Content solutions company RWS has acquired the intellectual property behind Papercup’s AI dubbing technology.
Papercup’s tech had built up a reputation for its ability to faithfully reproduce a speaker’s tone, pace and emotion.
The acquisition is part of RWS’s plans to accelerate its ability to offer clients multilingual video, voice and content localisation across multiple formats and channels.
Papercup’s technology combines state-of-the-art voice synthesis, thousands of unique AI voices and editorial tools for human language specialists to fine-tune the output. It offers control and quality output comparable to human dubbing by actors and artists, says RWS.
Last month, a large portion of the Papercup team left the company to join Scale AI, leaving the future of the Papercup technology in doubt. The RWS acquisition sees it given a future once more.
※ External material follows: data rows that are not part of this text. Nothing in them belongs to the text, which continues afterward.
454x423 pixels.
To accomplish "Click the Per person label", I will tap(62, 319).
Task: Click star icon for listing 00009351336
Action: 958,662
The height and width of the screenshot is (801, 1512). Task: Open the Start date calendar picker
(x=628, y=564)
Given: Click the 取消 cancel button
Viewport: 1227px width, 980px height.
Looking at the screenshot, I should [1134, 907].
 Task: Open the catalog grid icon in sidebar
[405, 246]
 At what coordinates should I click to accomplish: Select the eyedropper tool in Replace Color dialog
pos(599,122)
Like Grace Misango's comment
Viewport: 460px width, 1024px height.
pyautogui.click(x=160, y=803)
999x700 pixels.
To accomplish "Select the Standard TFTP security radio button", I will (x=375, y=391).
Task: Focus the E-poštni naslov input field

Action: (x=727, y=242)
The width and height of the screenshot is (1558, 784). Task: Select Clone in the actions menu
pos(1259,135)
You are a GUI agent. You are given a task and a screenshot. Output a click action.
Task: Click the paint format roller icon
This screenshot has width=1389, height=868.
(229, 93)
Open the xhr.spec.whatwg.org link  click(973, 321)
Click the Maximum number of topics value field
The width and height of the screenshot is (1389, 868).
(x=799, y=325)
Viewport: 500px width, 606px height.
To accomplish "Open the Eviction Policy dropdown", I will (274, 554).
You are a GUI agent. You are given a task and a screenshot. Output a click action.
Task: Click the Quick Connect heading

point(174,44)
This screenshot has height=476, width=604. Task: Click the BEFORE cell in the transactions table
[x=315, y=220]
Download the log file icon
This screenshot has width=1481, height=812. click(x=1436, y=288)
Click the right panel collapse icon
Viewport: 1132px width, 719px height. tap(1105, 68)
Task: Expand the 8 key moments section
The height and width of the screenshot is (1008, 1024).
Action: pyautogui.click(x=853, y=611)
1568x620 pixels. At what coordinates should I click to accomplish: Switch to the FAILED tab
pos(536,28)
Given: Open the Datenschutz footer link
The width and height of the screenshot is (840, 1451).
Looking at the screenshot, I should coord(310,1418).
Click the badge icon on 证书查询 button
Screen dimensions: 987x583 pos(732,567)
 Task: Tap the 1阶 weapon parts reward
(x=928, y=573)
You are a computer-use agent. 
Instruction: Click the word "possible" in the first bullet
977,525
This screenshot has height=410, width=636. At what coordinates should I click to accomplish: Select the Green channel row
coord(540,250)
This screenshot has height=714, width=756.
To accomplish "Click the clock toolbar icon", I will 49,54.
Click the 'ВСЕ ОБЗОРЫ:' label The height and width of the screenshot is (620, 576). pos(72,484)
“The acquisition of Papercup’s market-leading technology marks our intention to transform all forms of enterprise content, making it easier for businesses to connect to global audiences,” said Ben Faes, CEO of RWS. “Integrating this hybrid AI capability into our own solutions perfectly aligns with the demand for scale and quality in this exploding multimedia space.”
Like Papercup before, RWS has “humans in the loop” to ensure correct tone, pacing and accuracy.
The company has 1,800 in-house linguists and a global network of over 40,000 language experts, and, through its acquisition of Papercup’s tech, it says enterprise clients can “expect to unlock new value from video content that was once too expensive or complex to localise - from corporate communications and training to marketing and social media-related content.”
Papercup’s technology will now sit alongside RWS’s existing suite of language technologies, including Language Weaver for neural machine translation and the Trados platform.